● PROBLEM TO SOLVE:
Nothing in the entries should be altered. Write them out in full.

● DATA PROVIDED:
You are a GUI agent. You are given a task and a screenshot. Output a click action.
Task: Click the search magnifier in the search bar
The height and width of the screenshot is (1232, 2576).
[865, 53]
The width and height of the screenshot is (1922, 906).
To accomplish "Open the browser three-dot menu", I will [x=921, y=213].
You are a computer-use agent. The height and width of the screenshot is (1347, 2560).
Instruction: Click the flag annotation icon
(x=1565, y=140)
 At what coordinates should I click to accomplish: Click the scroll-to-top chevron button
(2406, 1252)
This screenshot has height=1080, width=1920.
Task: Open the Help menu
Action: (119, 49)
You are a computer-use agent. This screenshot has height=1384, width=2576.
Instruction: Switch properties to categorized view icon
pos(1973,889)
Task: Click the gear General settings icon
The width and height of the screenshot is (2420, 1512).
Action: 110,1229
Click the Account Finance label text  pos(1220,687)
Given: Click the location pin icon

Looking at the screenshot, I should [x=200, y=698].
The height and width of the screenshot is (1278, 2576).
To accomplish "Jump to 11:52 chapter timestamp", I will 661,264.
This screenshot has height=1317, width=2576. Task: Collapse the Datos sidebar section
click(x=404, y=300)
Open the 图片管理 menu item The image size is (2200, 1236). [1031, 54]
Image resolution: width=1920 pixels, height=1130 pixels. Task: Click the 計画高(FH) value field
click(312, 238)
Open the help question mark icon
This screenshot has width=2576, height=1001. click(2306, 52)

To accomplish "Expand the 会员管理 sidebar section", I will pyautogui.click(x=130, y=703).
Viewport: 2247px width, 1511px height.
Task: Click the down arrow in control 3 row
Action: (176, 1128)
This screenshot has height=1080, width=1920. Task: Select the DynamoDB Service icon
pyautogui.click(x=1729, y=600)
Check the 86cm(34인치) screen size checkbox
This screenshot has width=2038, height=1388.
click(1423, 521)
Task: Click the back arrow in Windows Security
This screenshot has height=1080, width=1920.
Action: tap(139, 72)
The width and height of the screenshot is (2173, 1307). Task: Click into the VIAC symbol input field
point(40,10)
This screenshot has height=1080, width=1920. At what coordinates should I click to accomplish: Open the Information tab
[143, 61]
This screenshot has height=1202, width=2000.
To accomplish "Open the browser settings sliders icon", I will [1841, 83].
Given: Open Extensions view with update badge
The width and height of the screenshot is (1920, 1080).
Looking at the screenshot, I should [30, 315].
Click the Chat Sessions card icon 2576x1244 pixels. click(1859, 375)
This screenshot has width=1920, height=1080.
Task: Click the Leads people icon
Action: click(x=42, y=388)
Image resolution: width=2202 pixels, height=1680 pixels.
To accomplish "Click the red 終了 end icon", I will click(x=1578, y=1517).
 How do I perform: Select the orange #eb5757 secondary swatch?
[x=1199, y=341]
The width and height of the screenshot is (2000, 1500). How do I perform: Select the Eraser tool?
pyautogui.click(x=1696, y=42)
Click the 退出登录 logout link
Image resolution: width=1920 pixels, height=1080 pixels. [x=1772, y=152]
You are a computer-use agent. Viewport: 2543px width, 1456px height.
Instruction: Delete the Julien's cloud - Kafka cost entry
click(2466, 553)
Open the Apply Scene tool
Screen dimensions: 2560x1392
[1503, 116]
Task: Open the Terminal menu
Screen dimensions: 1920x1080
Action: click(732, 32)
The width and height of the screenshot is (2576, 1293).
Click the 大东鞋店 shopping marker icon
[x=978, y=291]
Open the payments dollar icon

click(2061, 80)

● WRITTEN ANSWER:
You are a GUI agent. You are given a task and a screenshot. Output a click action.
Task: Click the search magnifier in the search bar
The height and width of the screenshot is (1232, 2576).
[865, 53]
The width and height of the screenshot is (1922, 906).
To accomplish "Open the browser three-dot menu", I will [x=921, y=213].
You are a computer-use agent. The height and width of the screenshot is (1347, 2560).
Instruction: Click the flag annotation icon
(x=1565, y=140)
 At what coordinates should I click to accomplish: Click the scroll-to-top chevron button
(2406, 1252)
This screenshot has height=1080, width=1920.
Task: Open the Help menu
Action: (119, 49)
You are a computer-use agent. This screenshot has height=1384, width=2576.
Instruction: Switch properties to categorized view icon
pos(1973,889)
Task: Click the gear General settings icon
The width and height of the screenshot is (2420, 1512).
Action: 110,1229
Click the Account Finance label text  pos(1220,687)
Given: Click the location pin icon

Looking at the screenshot, I should [x=200, y=698].
The height and width of the screenshot is (1278, 2576).
To accomplish "Jump to 11:52 chapter timestamp", I will 661,264.
This screenshot has height=1317, width=2576. Task: Collapse the Datos sidebar section
click(x=404, y=300)
Open the 图片管理 menu item The image size is (2200, 1236). [1031, 54]
Image resolution: width=1920 pixels, height=1130 pixels. Task: Click the 計画高(FH) value field
click(312, 238)
Open the help question mark icon
This screenshot has width=2576, height=1001. click(2306, 52)

To accomplish "Expand the 会员管理 sidebar section", I will pyautogui.click(x=130, y=703).
Viewport: 2247px width, 1511px height.
Task: Click the down arrow in control 3 row
Action: (176, 1128)
This screenshot has height=1080, width=1920. Task: Select the DynamoDB Service icon
pyautogui.click(x=1729, y=600)
Check the 86cm(34인치) screen size checkbox
This screenshot has width=2038, height=1388.
click(1423, 521)
Task: Click the back arrow in Windows Security
This screenshot has height=1080, width=1920.
Action: tap(139, 72)
The width and height of the screenshot is (2173, 1307). Task: Click into the VIAC symbol input field
point(40,10)
This screenshot has height=1080, width=1920. At what coordinates should I click to accomplish: Open the Information tab
[143, 61]
This screenshot has height=1202, width=2000.
To accomplish "Open the browser settings sliders icon", I will [1841, 83].
Given: Open Extensions view with update badge
The width and height of the screenshot is (1920, 1080).
Looking at the screenshot, I should [30, 315].
Click the Chat Sessions card icon 2576x1244 pixels. click(1859, 375)
This screenshot has width=1920, height=1080.
Task: Click the Leads people icon
Action: click(x=42, y=388)
Image resolution: width=2202 pixels, height=1680 pixels.
To accomplish "Click the red 終了 end icon", I will click(x=1578, y=1517).
 How do I perform: Select the orange #eb5757 secondary swatch?
[x=1199, y=341]
The width and height of the screenshot is (2000, 1500). How do I perform: Select the Eraser tool?
pyautogui.click(x=1696, y=42)
Click the 退出登录 logout link
Image resolution: width=1920 pixels, height=1080 pixels. [x=1772, y=152]
You are a computer-use agent. Viewport: 2543px width, 1456px height.
Instruction: Delete the Julien's cloud - Kafka cost entry
click(2466, 553)
Open the Apply Scene tool
Screen dimensions: 2560x1392
[1503, 116]
Task: Open the Terminal menu
Screen dimensions: 1920x1080
Action: click(732, 32)
The width and height of the screenshot is (2576, 1293).
Click the 大东鞋店 shopping marker icon
[x=978, y=291]
Open the payments dollar icon

click(2061, 80)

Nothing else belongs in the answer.